Sectarian gunfights between feuding communities in northwest Pakistan continued on Wednesday, a local government official said, as the death toll
from a week-long spate of violence rose to 89.
Pakistan is a Sunni-majority country, but Kurram district -- in Khyber Pakhtunkhwa province, near the border with Afghanistan -- has a large Shia population and the communities have clashed for decades.
The latest violence began last Thursday when two separate convoys of Shia Muslims travelling under police escort were ambushed, killing at least 43.
Provincial officials brokered a seven-day truce this weekend but it did not hold.
"There are still intermittent reports of gunfire from various areas," a local government official in Kurram district told AFP, asking not to be named.
The death toll of 89 over the past seven days includes two new fatalities from recent fighting, he said.
Local tribal elders are making renewed negotiations for a truce "and it is expected that the ceasefire will take effect either today or tomorrow," he added.

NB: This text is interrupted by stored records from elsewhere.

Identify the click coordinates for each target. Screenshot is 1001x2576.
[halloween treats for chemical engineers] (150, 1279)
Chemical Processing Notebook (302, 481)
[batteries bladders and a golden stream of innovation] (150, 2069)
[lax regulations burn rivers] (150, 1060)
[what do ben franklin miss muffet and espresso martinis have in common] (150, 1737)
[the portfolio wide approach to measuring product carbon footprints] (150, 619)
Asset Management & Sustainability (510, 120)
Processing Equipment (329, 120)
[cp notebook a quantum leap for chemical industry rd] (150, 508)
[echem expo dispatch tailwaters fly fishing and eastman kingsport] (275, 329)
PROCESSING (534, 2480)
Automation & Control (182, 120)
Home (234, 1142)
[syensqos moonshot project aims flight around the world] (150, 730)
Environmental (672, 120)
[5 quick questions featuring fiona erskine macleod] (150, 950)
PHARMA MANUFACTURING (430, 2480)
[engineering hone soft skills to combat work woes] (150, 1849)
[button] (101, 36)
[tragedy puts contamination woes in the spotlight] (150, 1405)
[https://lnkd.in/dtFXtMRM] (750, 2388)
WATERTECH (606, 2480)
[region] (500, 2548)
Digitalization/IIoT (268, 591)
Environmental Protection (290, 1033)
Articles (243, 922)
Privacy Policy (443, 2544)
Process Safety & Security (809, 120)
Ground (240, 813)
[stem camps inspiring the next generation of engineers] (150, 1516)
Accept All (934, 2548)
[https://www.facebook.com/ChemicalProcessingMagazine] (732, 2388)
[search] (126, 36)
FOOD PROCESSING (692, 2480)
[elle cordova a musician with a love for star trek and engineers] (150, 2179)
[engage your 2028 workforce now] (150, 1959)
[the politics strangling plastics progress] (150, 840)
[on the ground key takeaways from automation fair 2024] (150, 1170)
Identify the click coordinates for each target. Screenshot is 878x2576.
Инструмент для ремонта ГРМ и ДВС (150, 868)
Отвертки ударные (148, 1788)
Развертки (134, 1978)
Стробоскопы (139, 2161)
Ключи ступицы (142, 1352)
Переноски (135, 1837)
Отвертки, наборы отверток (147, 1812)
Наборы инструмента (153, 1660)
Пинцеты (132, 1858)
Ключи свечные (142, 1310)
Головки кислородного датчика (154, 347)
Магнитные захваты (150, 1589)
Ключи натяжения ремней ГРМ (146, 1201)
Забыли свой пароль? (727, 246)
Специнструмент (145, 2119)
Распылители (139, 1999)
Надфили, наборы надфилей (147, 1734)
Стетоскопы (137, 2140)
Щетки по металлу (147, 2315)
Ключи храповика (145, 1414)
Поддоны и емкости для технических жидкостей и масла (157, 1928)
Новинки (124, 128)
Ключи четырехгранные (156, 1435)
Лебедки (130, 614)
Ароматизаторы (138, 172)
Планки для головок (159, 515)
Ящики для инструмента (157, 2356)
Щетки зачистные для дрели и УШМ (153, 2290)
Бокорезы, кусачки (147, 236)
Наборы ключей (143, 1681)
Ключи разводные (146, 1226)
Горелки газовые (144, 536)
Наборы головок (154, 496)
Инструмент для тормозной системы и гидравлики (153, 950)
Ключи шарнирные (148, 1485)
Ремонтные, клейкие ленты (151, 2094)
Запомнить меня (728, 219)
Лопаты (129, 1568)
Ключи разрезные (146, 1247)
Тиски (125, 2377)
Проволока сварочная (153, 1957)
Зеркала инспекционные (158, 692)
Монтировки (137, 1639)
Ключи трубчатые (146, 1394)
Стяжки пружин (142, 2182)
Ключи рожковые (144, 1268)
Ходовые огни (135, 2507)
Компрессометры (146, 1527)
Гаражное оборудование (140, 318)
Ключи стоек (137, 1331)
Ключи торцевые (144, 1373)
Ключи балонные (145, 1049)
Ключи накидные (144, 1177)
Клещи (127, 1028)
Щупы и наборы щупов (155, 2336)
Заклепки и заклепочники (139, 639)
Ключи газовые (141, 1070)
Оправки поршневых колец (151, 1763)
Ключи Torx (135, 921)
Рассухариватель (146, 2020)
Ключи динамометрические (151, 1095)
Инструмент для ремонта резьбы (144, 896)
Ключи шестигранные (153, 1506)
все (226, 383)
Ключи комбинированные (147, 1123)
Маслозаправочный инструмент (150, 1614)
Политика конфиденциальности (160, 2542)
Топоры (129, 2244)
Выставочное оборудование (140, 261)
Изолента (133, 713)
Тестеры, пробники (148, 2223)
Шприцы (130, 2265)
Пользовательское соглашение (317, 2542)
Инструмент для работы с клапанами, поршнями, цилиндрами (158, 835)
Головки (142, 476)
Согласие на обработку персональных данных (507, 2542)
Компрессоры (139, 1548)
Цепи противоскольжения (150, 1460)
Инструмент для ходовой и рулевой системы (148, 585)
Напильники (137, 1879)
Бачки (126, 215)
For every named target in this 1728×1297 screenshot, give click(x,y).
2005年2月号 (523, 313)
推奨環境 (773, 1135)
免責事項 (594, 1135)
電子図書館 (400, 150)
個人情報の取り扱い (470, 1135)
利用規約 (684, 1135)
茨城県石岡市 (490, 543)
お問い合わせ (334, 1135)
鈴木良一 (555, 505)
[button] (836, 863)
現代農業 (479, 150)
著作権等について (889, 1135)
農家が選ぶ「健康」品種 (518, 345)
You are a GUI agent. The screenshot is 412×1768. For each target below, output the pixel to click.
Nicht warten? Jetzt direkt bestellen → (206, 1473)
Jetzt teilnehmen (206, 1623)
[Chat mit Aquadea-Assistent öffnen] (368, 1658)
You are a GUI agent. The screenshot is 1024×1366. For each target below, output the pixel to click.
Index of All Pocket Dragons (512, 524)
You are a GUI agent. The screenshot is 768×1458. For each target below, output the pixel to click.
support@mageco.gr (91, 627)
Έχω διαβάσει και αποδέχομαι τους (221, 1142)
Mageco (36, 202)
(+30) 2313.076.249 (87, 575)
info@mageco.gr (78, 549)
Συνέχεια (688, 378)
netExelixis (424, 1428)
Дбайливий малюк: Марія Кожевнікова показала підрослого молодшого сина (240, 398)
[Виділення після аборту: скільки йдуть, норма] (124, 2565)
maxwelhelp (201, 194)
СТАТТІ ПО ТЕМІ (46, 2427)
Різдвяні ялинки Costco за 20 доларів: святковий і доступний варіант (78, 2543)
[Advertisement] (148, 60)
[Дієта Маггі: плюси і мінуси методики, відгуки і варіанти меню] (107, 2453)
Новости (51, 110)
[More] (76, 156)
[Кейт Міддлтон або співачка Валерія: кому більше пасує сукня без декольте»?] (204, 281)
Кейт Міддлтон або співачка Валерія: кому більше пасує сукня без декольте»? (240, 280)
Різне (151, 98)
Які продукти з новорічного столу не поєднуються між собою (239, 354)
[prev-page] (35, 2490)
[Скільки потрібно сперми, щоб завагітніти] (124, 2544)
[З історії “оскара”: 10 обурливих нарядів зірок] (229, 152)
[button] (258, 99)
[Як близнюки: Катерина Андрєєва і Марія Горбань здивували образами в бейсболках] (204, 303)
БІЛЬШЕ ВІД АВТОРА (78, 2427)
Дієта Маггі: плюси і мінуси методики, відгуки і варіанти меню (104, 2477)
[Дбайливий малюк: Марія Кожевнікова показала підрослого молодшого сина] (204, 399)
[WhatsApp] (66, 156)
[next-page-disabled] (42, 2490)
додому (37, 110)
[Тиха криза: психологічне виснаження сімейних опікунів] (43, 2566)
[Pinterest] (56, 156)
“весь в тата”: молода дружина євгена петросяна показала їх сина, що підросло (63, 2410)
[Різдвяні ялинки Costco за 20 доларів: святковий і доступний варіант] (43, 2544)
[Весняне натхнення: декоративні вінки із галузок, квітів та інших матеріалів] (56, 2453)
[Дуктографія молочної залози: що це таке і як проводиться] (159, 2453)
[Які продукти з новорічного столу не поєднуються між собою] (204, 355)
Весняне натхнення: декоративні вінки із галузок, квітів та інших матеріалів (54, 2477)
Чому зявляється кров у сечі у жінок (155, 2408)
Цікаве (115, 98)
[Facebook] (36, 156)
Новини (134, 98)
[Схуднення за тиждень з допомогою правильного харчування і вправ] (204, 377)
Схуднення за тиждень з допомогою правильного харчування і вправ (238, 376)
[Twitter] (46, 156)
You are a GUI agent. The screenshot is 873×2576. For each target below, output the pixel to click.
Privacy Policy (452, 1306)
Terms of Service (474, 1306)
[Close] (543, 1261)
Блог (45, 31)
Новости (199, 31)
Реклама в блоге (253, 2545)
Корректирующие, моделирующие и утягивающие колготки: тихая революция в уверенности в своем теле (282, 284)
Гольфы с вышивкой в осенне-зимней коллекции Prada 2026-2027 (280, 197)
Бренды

Police have regularly struggled to control violence in Kurram, which was part of the semi-autonomous Federally Administered Tribal Areas until it was merged with Khyber Pakhtunkhwa in 2018.
Last month at least 16 people, including three women and two children, were killed in a sectarian clash in Kurram.
The Human Rights Commission of Pakistan said 79 people had been killed between July and October in sectarian clashes.